### [TASK PROMPT]
In the answer, give the entries below exactly, from the first line through the line with "Task: Click the empty Content input field", with every picture omitted.

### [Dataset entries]
┄┄┄┄┄┄

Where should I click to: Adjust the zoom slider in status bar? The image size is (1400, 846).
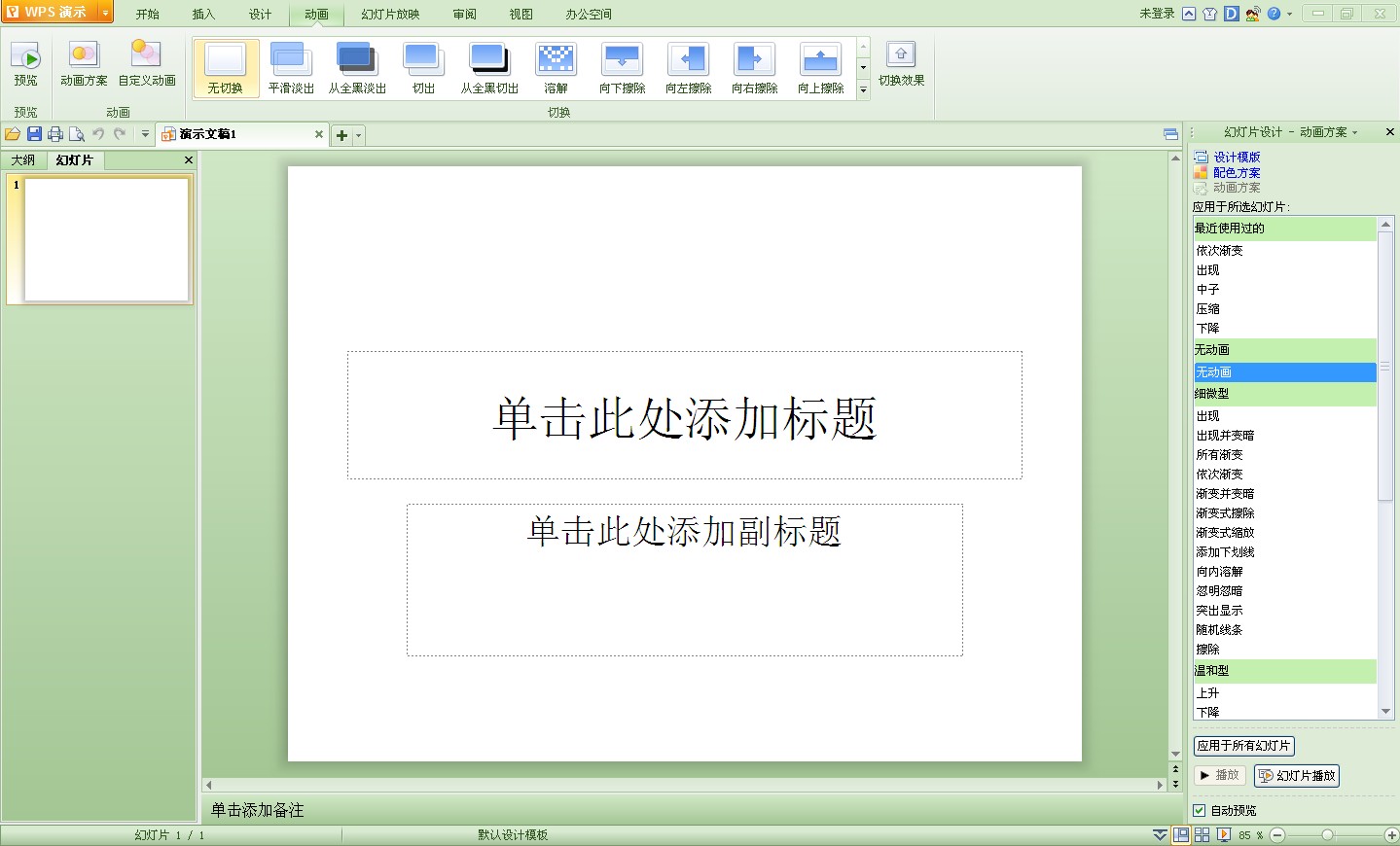1326,834
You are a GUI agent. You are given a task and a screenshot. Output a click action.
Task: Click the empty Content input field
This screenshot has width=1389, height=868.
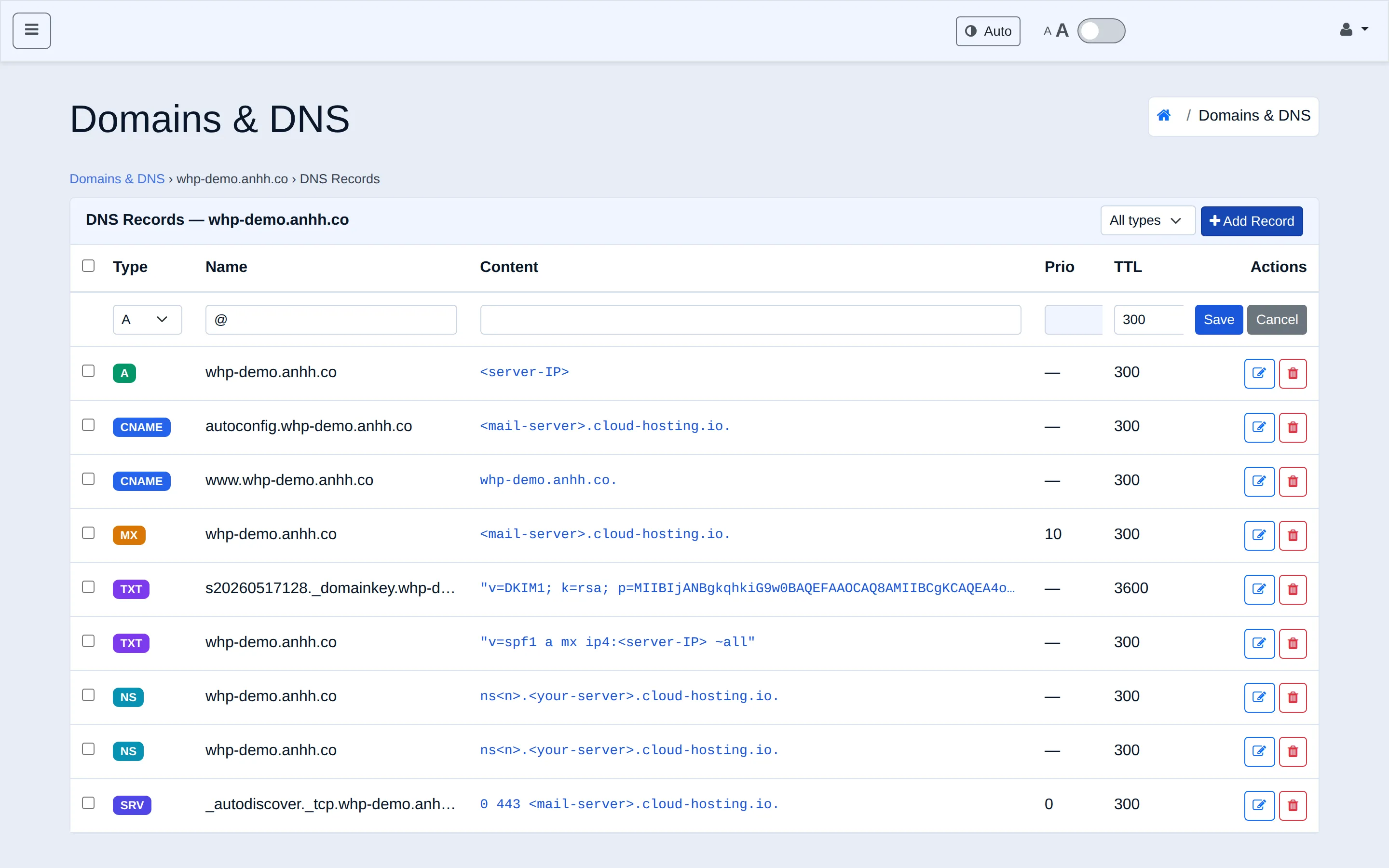[x=750, y=319]
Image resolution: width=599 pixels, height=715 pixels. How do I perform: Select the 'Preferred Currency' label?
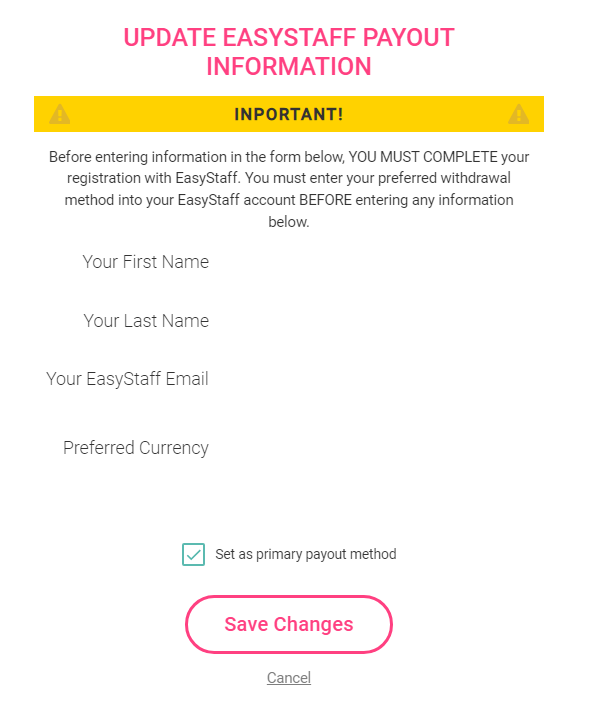click(136, 448)
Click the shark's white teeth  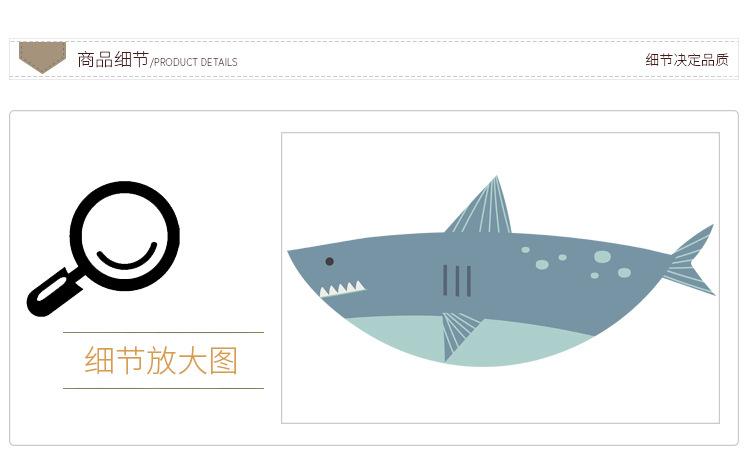coord(342,289)
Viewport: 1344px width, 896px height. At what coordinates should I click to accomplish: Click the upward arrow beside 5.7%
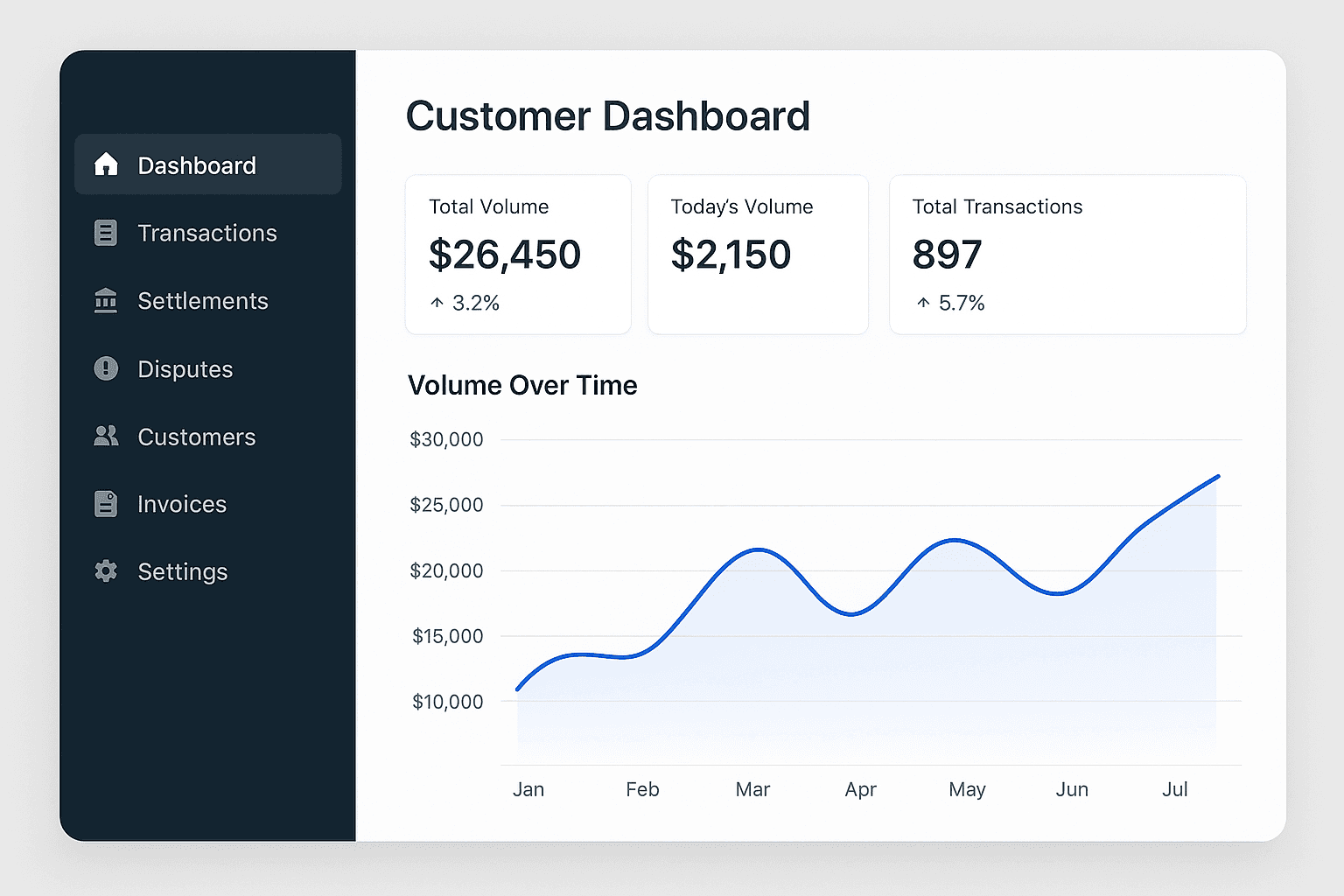pos(922,303)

┄┄┄┄┄┄

### [TASK OUTPUT]
Where should I click to: Adjust the zoom slider in status bar? The image size is (1400, 846).
1326,834
You are a GUI agent. You are given a task and a screenshot. Output a click action.
Task: Click the empty Content input field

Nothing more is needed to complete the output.